Day 14 - Missoula, MT to Ellensburg, WA

This photo is technically from Day 13 but I took this from our campsite in Missoula after I published my blog yesterday.  So I thought I would begin with the end of a nice day and go from there.  Day 14 was 361 miles to Ellensburg, WA.  Driving days seem to lend themselves to random thoughts and that's what I have for today. 

"We are here to laugh at the odds and live our lives so well that Death will tremble to take us" - Charles Bukowski

  • Don't drive with the door handle of the fifth wheel still extended.  If you aren't lucky you will snap your door handle off when you pass a trailer truck.  We were lucky.  Brett spotted the handle, we didn't scrape the truck and there was an exit ramp handy so that we could pull off and get everything tucked in. 
  • We noticed two towns that were pretty much right next to each other both had schools with Cougar mascots.  Wouldn't this be confusing if their teams played each other?  "Cougars score!!".
  • We have seen a lot of casinos in Montana.  Practically any corner with a gas station has a gas station/casino.  Okay, maybe not every corner but there are 68 casinos in Montana.
  • The Clark Fork River seems to be everywhere today.  It is 310 miles long and the largest river by volume in Montana.  I90 follows much of the upper course of the river.  Highway engineers are smart to follow those rivers.  Water seems to know the easiest way to get through the mountains.  Merriwether Lewis named the river for William Clark.  Don't confuse it with the Clark's Ford on the Yellowstone River!
  • File:Fall Clark Fork.jpg
  •  I wouldn't want to live on Petty Crime Road!
  • The motto of Montana is "Oro y Plata" (gold and silver)
  • Huckleberries are very popular in Montana.  They look like blueberries to me.  Every year lots of folks go out to pick them.  They have to get them fast because they are the grizzlies favorite food.  There is a 10 gallon limit by law.
  • The drivers in Montana are a hearty lot.  We saw an SUV do a u-turn on I90.  Nothing really unusually except there was no little cross road to turn on.  They just drove straight across a rather wide median.
  •  Rest areas are good places to meet new people.  At Lookout Pass we met a nice man who was walking his dachshund.  I love dachshund and dream of one day owning one.  His name would be Umlaut (like the punctuation).  Then we met a truck driver who does the route from Pennsylvania to Seattle every week.  He told us that this was bear country and that he often sees them.  We did not. 
  • The first part of the panhandle of Idaho seemed to be mostly downhill.  You'd think that with over 500 miles left to get to sea level they might have done it more gradually.  In truth, we haven't gotten to sea level yet.
  • One rest area had a marker praising the early road builders.  They were nice roads but it turns out the pioneers didn't use them because the route was too rough.  I can vouch for that.
  • 4th of July Pass is a nice name for a pass.  The road crew celebrated 4th of July 1861 on top of this mountain as they took a break from clearing a path for the road.  It is near Coeur d'Alene which is also a nice name.  It is named after the Coeur d'Alene people, a tribe of American Indians who lived in the region.  Translated from the French it means "heart of an awl", a reflection of the perception that the tribe's traders were tough businessmen.  
  • We spotted a cell phone tower trying to disguise itself as a lodgepole pine.  It was not successful.
 Lunch was a quiet, intimate affair at a Flying J truck stop in Spokane.  This was a very busy spot and all the places to park involved backing up the whale.  Brett executed the maneuver perfectly.

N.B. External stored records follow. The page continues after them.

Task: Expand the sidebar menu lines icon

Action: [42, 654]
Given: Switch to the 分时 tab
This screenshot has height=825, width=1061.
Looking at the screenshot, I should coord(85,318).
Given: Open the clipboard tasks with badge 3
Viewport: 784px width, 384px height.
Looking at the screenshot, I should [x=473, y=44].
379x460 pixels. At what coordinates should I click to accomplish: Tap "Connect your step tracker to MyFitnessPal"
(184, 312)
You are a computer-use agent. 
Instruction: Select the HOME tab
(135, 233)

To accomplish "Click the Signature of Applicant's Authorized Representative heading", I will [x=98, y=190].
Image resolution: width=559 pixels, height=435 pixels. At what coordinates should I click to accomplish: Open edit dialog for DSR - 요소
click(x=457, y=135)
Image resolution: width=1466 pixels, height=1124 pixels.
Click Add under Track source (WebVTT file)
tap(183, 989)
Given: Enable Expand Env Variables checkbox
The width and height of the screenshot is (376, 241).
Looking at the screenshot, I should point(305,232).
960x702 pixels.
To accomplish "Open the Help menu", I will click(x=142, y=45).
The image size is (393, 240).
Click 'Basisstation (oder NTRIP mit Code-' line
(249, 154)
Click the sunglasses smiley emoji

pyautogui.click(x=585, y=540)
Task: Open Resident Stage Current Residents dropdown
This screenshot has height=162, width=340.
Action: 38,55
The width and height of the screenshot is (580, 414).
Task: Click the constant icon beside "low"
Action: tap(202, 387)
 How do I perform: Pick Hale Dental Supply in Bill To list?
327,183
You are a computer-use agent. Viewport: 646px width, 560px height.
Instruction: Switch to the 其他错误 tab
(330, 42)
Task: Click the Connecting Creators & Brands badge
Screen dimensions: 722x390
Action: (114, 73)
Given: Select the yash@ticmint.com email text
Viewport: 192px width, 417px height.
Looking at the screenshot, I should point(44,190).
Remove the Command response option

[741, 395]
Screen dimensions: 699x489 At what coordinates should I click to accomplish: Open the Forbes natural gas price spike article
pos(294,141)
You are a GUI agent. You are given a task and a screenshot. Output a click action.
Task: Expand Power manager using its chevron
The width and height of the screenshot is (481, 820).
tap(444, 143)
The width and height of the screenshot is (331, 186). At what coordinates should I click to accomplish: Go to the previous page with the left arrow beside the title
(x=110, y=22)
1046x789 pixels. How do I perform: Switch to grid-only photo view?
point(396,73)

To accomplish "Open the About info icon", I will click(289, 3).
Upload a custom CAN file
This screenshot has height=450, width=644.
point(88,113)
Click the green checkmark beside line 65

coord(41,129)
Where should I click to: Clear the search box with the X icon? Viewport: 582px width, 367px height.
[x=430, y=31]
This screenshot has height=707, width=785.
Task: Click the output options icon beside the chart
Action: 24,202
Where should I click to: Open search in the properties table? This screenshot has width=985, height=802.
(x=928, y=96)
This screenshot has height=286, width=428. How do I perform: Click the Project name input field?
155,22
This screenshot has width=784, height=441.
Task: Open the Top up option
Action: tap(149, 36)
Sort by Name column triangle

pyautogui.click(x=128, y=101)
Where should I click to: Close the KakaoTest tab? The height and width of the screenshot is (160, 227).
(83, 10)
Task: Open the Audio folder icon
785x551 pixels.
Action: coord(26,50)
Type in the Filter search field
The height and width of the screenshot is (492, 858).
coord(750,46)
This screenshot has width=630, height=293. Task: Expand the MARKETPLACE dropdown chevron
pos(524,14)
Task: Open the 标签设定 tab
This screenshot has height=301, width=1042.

West of Spokane the terrain changed again.  We were on the Columbia Plateau aka the Columbia Basin.  The topography is called Channeled scablands and involves erosion of volcanic basalt. 

There are a lot of lakes in the area and we saw a lot of RV's on the highway today.  This is also range land and agricultural land.  There appeared to be wheat and corn grown here (quite a few large silos could be seen) as well as potatoes (they are harvesting now), grapes and apples.  I saw several big trucks full of crates marked Honey Crisp.

What we saw most of was hay.  Field and field of mown hay, trucks carrying very neatly stacked bales and then these long, plastic barns filled to the brim with hay.  Based upon the signs, I'd say the hay is raised to be sold elsewhere rather than to feed the rancher's own livestock.

People still surprise me.  I laughed out loud when we were passed by a new silver corvette with the top down driven by the requisite blond.  Said blond had her hair done up in very large pink hair curlers.

Not far from our destination we stopped at a scenic lookout to admire the Columbia River.  This also gave us a good close up of the basalt rocks and of sage brush.  Sage brush has quite a distinctive smell (not unlike creosote).

We arrived safely at our Ellensburg WA campground at about 3:30pm.  After a couple of whirls around the campground and a little more practice backing up the whale, we are ensconced in our lovely campsite on the Yakima River.  Brett has visited with just about everybody here and we are settled down for a relaxing evening.  Tomorrow it is over the Cascades and into Seattle.